In reality, we can only draw one sample from the population. We typically don’t know the true difference in mean self-ranking of the two populations, \(\mu_{diff}=\mu_1-\mu_2\), or the true standard deviations of either population, \(\sigma_1\) and \(\sigma_2\). We can use the standard deviations of the two samples, \(s_1\) and \(s_2\), as proxies for \(\sigma_1\) and \(\sigma_2\). We also don’t know where the difference in sample means we have drawn, \((\bar{x}_1-\bar{x}_2)\), falls in the sampling distribution, but from the CLT, we do know that the differences in means of \(95\%\) of the sample pairs drawn will fall within \(1.96\cdot \sqrt{\frac{\sigma^2_1}{n_1} + \frac{\sigma^2_2}{n_2}}=1.96\cdot SE\) of \(\mu_{diff}\). For \(95\%\) of the samples we draw, an interval within \(1.96\cdot \sqrt{\frac{s^2_1}{n_1} + \frac{s^2_2}{n_2}}=1.96\cdot SE_{(\bar{x}_1 - \bar{x}_2)}\) of \((\bar{x}_1-\bar{x}_2)\) will include the true difference in means between the two populations, \(\mu_{diff}\). For any two-sample set whose difference in means estimate \((\bar{x}_1-\bar{x}_2)\) falls within \(1.96\cdot SE\) of \(\mu_{diff}\), which will happen \(95\%\) of the time, we are \(95\%\) confident that an interval centered around \((\bar{x}_1-\bar{x}_2)\) and within \(1.96\cdot SE_{(\bar{x}_1 - \bar{x}_2)}\) of \((\bar{x}_1-\bar{x}_2)\) will contain the true difference in means of the two populations, \(\mu_{diff}\).
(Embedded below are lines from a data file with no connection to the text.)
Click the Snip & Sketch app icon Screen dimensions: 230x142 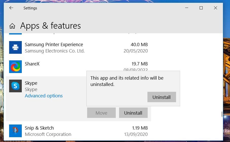coord(15,131)
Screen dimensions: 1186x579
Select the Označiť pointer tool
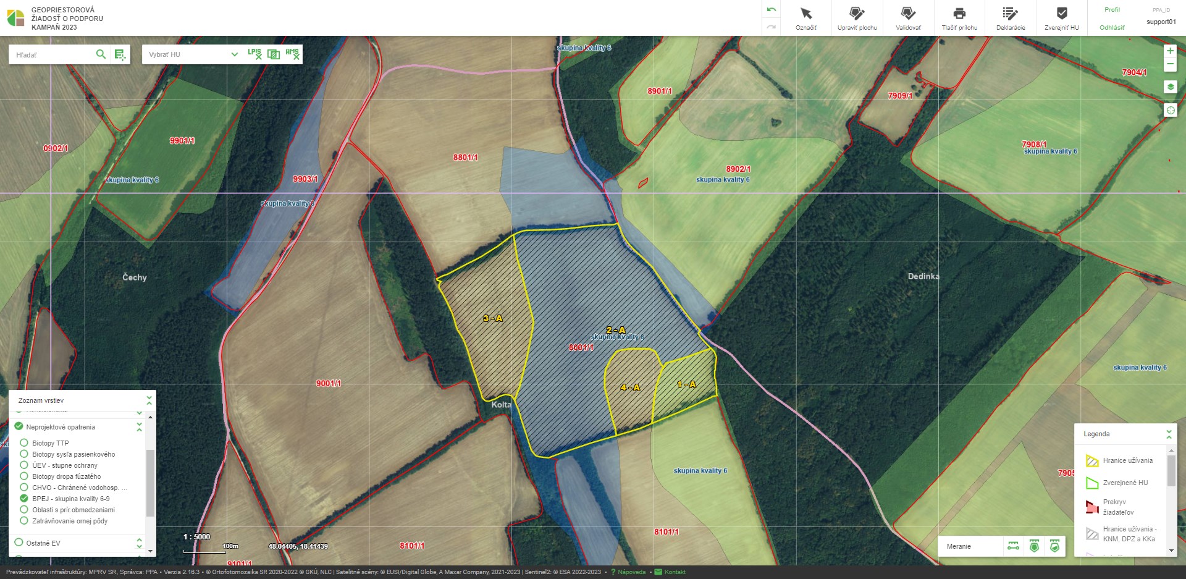click(805, 18)
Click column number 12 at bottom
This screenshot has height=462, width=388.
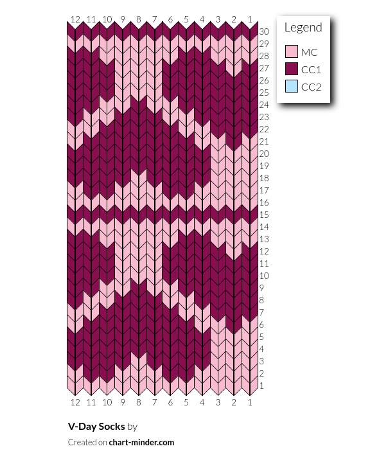75,402
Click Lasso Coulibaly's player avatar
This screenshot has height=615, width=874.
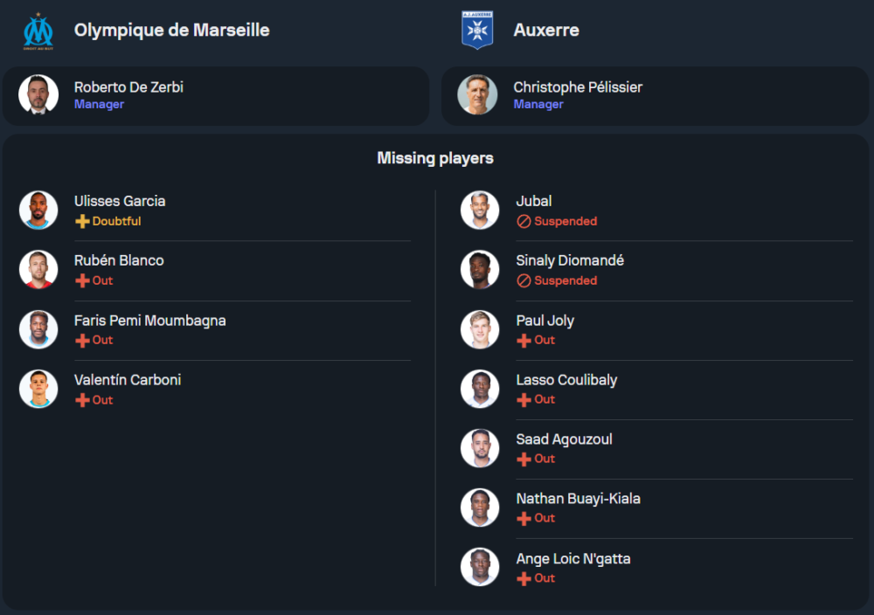[x=480, y=389]
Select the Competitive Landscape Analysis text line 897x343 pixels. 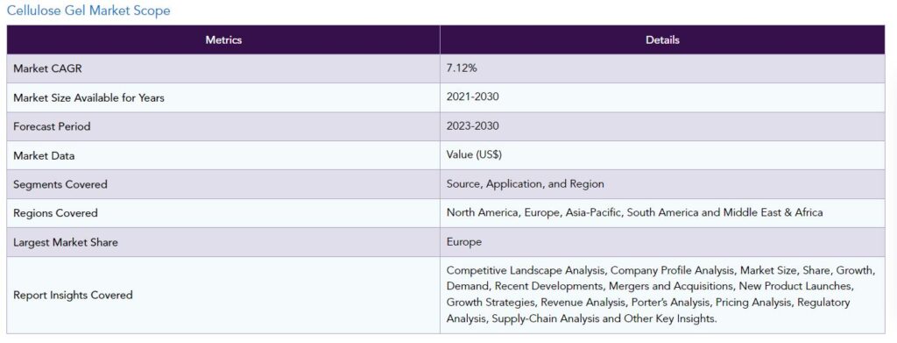click(660, 269)
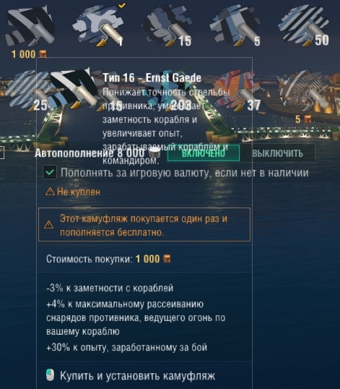Click the mouse icon beside Купить и установить

click(x=51, y=375)
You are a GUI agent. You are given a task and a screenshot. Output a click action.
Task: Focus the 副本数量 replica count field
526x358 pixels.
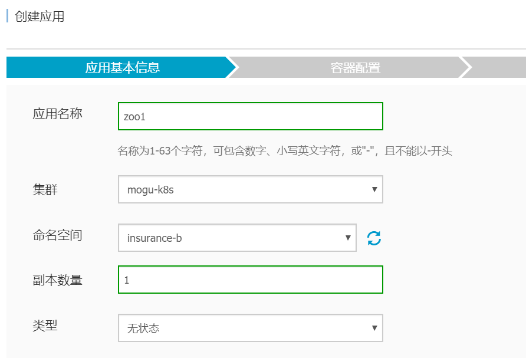pyautogui.click(x=250, y=281)
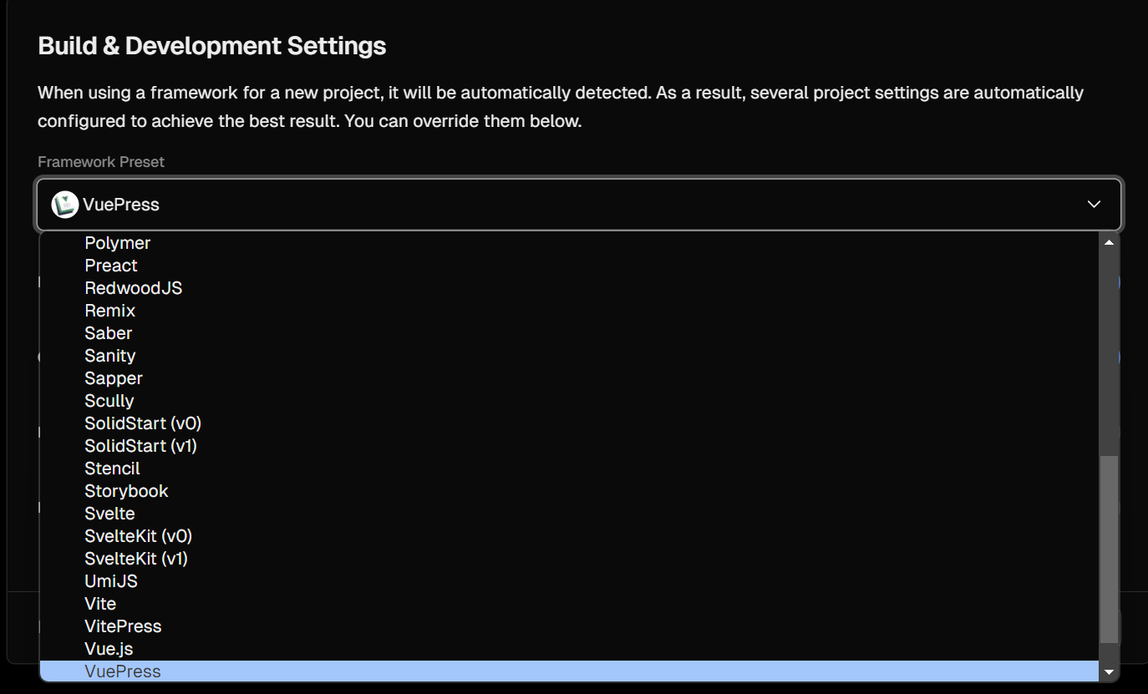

\(95\%\) confidence interval of the difference in population proportions of gun ownership:
\[
(\bar{x}_1-\bar{x}_2) \pm 1.96\cdot SE_{(\bar{x}_1 - \bar{x}_2)} = (\bar{x}_1-\bar{x}_2) \pm 1.96\cdot \sqrt{\frac{s^2_1}{n_1} + \frac{s^2_2}{n_2}}
\]
4.1 An example
It is much easier to understand with an actual example and a plot. Suppose we have two populations with true means \(\mu_1=16\) and \(\mu_2=12\), true standard deviations \(\sigma_1=8.0\) and \(\sigma_2=6.0\), and so a true difference in means of \(\mu_{diff}=\mu_1-\mu_2=4.0\) between them, and we draw a sample of size \(n_1=n_2=100\) from each population. Per the CLT, the distribution of the difference in sample means taken from those two populations is approximately normal: \((\bar{x}_1-\bar{x}_2)\sim\ N(mean = 4.0, sd=\sqrt{\frac{8.0^2}{100} + \frac{6.0^2}{100}}=1.0)\). Any two-sample set drawn from the two populations whose difference in means estimate \((\bar{x}_1-\bar{x}_2)\) falls within \((4.0-1.96\cdot1.0,\ 4.0+1.96\cdot1.0)=(2.04,\ 5.96)\) will have a \(95\%\) confidence interval that contains the true difference in means, \(\mu_{diff}=4.0\). If we draw a sample from each population and the samples’ means are \(\bar{x}_1=17.25\) and \(\bar{x}_2=11.5\), the \(95\%\) confidence interval centered around \((\bar{x}_1-\bar{x}_2)=5.75\) will contain the true difference in means \(\mu_{diff}=4.0\). Since the person taking the samples typically doesn’t know either \(\sigma_1\) or \(\sigma_2\), she will use her samples’ standard deviations, \(s_1=8.5\) and \(s_2=5.5\), to compute \(SE_{(\bar{x}_1 - \bar{x}_2)}\), for the purposes of computing the \(95\%\) confidence interval. \(SE_{(\bar{x}_1 - \bar{x}_2)}\) will be: \(SE_{(\bar{x}_1 - \bar{x}_2)}=\sqrt{\frac{8.5^2}{100} + \frac{5.5^2}{100}}=\sqrt{0.7225+0.3025}=1.0124\), and the \(95\%\) confidence interval will be: \((5.75-1.96\cdot1.0124,\ 5.75+1.96\cdot1.0124)=(3.7657,\ 7.7343)\), which contains the true mean difference \(\mu_{diff}=4.0\).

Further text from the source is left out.